Full disclosure, I like Dr. Carson. So it may just be because I am willing to give him the benefit of the doubt and believe that what he meant to say was that he was told that his acceptance to West Point was “in the bag” or a “foregone conclusion.” So while the story he relates in Gifted Hands is possibly and exaggeration or a misremembered evening, he never meant to lie about what took place that night.
(In fact, the brilliant Ben Shapiro explains why the Politico story is all wrong, Dr. Carson DID NOT LIE about his West Point story.)
But I’m not the person that Dr. Carson needs to worry about.
This revelation has come out at the very same time that Dr. Carson has been fending off other attacks on his personal story from the mainstream media.
CNN (among others) has been digging into his past and have not been able to confirm some of the stories about Dr. Carson’s youth. Taken on its own, that’s not really a problem because they are mostly just anecdotes about childhood, but coupled with this story about West Point, they present a worrisome scenario to the undecided voter.

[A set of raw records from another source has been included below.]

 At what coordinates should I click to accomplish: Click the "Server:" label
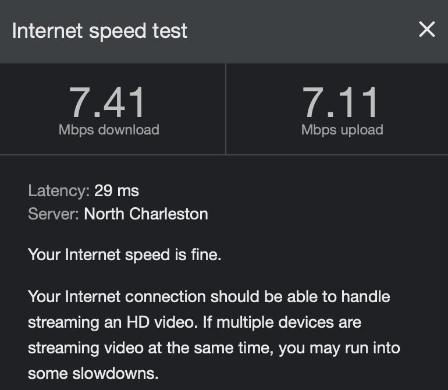click(x=54, y=214)
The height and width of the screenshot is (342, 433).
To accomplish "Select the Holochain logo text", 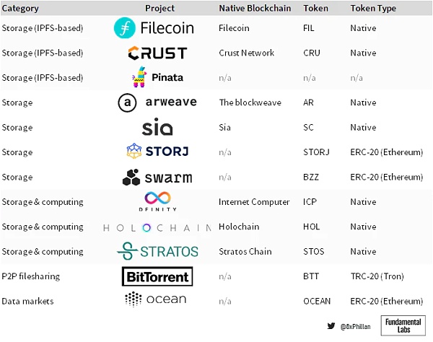I will click(157, 227).
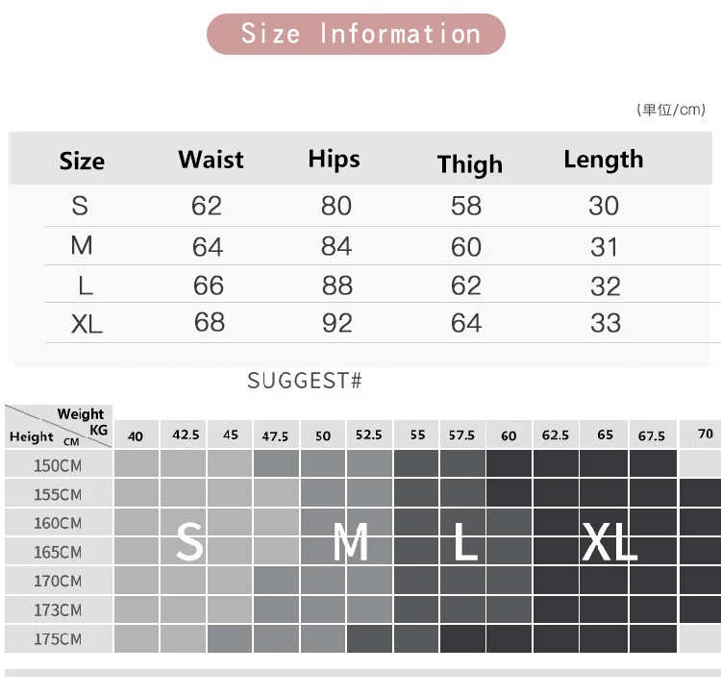Click waist value 64 for size M

208,247
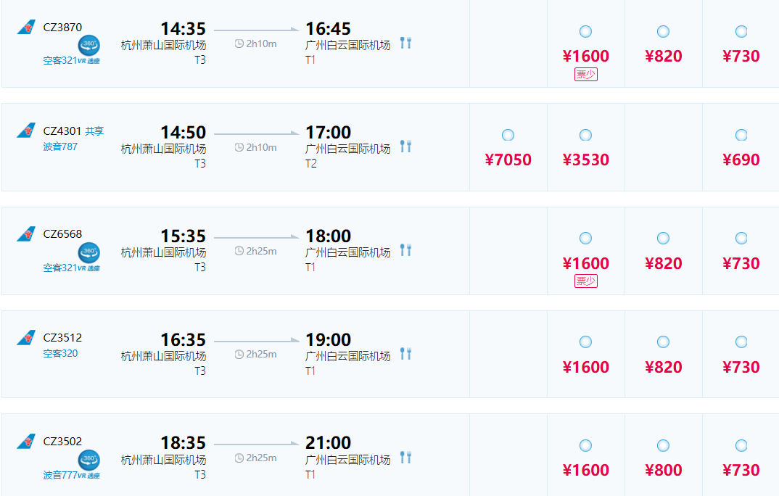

The Politico story is a naked attempt to discredit Carson and hurt his campaign. Unfortunately, it looks as if it is working. Over at the Washington Post Dave Weigel pushes back against Politico by pointing out that Dr. Carson had more to say about West Point.
In Gifted Hands, Carson notes that he only had the $ to apply to one school. IE, he never applied to West Point. pic.twitter.com/XWhRThgRzW
— daveweigel (@daveweigel) November 6, 2015
Carson never claimed to have applied or been accepted to West Point, only that General Westmoreland indicated that he could get a “full scholarship” to the school. (Also, note that there are NO scholarships to West Point, everyone who gets in goes for “free”.) Perhaps, Politico, General Westmoreland indeed knew that Dr. Carson would be accepted to the school based on his grades and his ROTC performance and we trying to convince Carson to apply? Perhaps, Dr. Carson is remembering the story exactly right, and Politico is simply attempting to destroy his presidential campaign?
All in all, the Politico story is disturbing on several levels. First, the reputation of this good man who has done so much good work is going to become clouded by this smear story. Secondly, this will hurt his campaign, because Dr. Carson’s campaign, more than any of the other candidates, is tied to the perception that he is full of integrity and moral character. Third, this could hurt the GOP’s momentum going into 2016. The GOP wants to winnow the field because voters are choosing their candidate, not because some candidates are being forced out due to scandal. Negative publicity is no good during a presidential campaign. As stupid as it may seem, this episode will take some of the heat and pressure off of Hillary Clinton, and that is the last thing we need right now.
I’m sad. I’m sad for Dr. Carson and I am worried about how this could affect our party’s push for the White House in 2016. I hope this all ends well, but I just don’t think the media will have the decency to report on this accurately or fairly, which bad news for Dr. Carson and his campaign.